***** Document text *****

Tech companies have invested so much money in building data centers in recent months, it’s actively driving the US economy—and the AI race is showing no signs of slowing down. Meta chief Mark Zuckerberg told President Donald Trump last week that the company would spend $600 billion on US infrastructure—including data centers—by 2028, while OpenAI has committed already to spending $1.4 trillion.

An extensive new analysis looks at the environmental footprint of data centers in the US to get a handle on what, exactly, the country might be facing as this buildout continues over the next few years—and where the US should be building data centers to avoid the most harmful environmental impacts.

The study, published in the journal Nature Communications on Monday, uses a variety of data, including demand for AI chips and information on state electricity and water scarcity, to project the potential environmental impacts of future data centers through the end of the decade. The study models a number of different possible scenarios on how data centers could affect the US and the planet—and cautions that tech companies’ net zero promises aren’t likely to hold up against the energy and water needs of the massive facilities they’re building.

Fengqi You, a professor in energy systems engineering at Cornell and one of the authors of the analysis, says that the study, which began three years ago, comes at “a perfect time to understand how AI is making an impact on climate systems and water usage and consumption.”

The AI industry “is growing much faster than we expected,” he adds—especially with the Trump administration’s laser focus on the industry. “This whole thing is just getting so much momentum right now.”

Not all data centers are created environmentally equal: a lot of their water and carbon footprint depends on where they’re located. Some US states may have grids that run more on renewable energy, or are making big strides in putting more clean energy on the grid; this greatly lessens the carbon emissions from data centers that draw power from those grids. Similarly, states with less water scarcity are better suited to provide the large amounts of water needed for cooling data centers. (Cooling also constitutes a big part of data center energy use.) The best locations for a data center over the next few years in the US are states that strike a balance between these two inputs: Texas, Montana, Nebraska, and South Dakota, the analysis finds, are “optimal candidates for AI server installations.”

Much of the data center buildout in the US has historically focused on places like Virginia, the data center hub of the US, and Northern California. Being close to Washington, DC, and Silicon Valley was important to data center companies, as were the dense fiber connectivity in those regions and their skilled workforces. Virginia has also offered substantial tax breaks for data centers for years—one technique other states are turning to to lure development. According to Data Center Map, an industry tool that tracks data center development, of the 4,000-plus data centers in the US, more than 650 are in Virginia—the most in the country—and California has more than 320, ranking third.

***** Record extracts *****

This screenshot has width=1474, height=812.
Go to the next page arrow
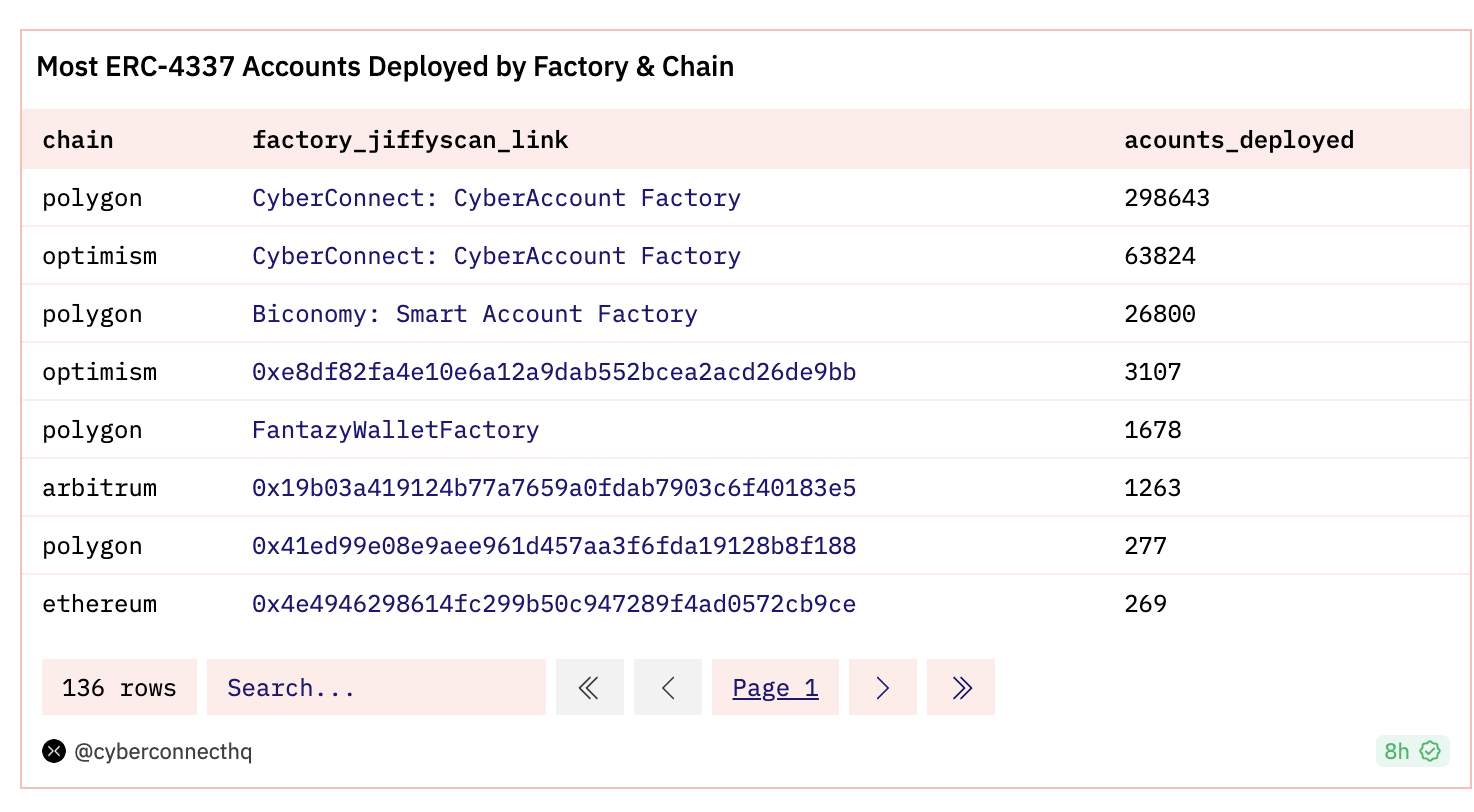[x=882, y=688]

*****
***** Record extracts *****

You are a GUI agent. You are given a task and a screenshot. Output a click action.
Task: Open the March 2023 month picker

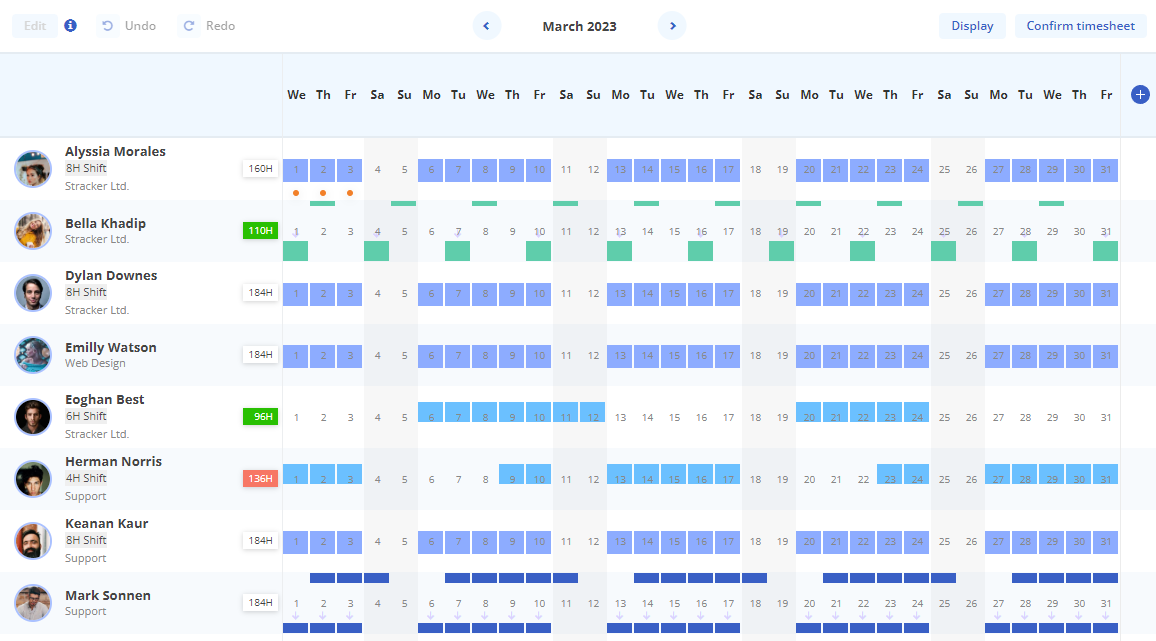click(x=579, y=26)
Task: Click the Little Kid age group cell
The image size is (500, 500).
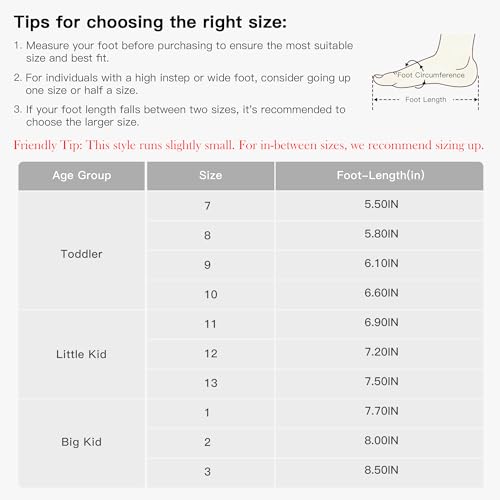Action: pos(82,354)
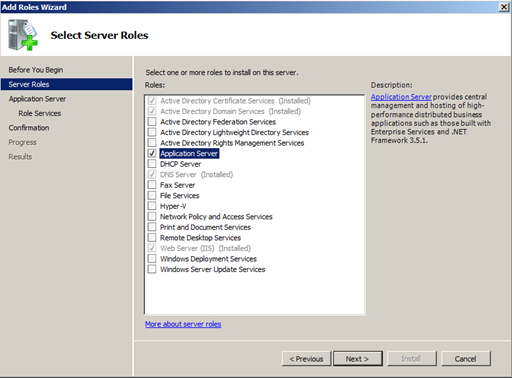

*****

◆ Problems to solve
**1.** Which four states does the data center article name as optimal candidates for AI server installations?
**2.** Please repeat the data center article word for word between "The study, published" and "facilities they’re building.", inclusive.

◆ Response list
**1.** Texas, Montana, Nebraska, and South Dakota.

**2.**
The study, published in the journal Nature Communications on Monday, uses a variety of data, including demand for AI chips and information on state electricity and water scarcity, to project the potential environmental impacts of future data centers through the end of the decade. The study models a number of different possible scenarios on how data centers could affect the US and the planet—and cautions that tech companies’ net zero promises aren’t likely to hold up against the energy and water needs of the massive facilities they’re building.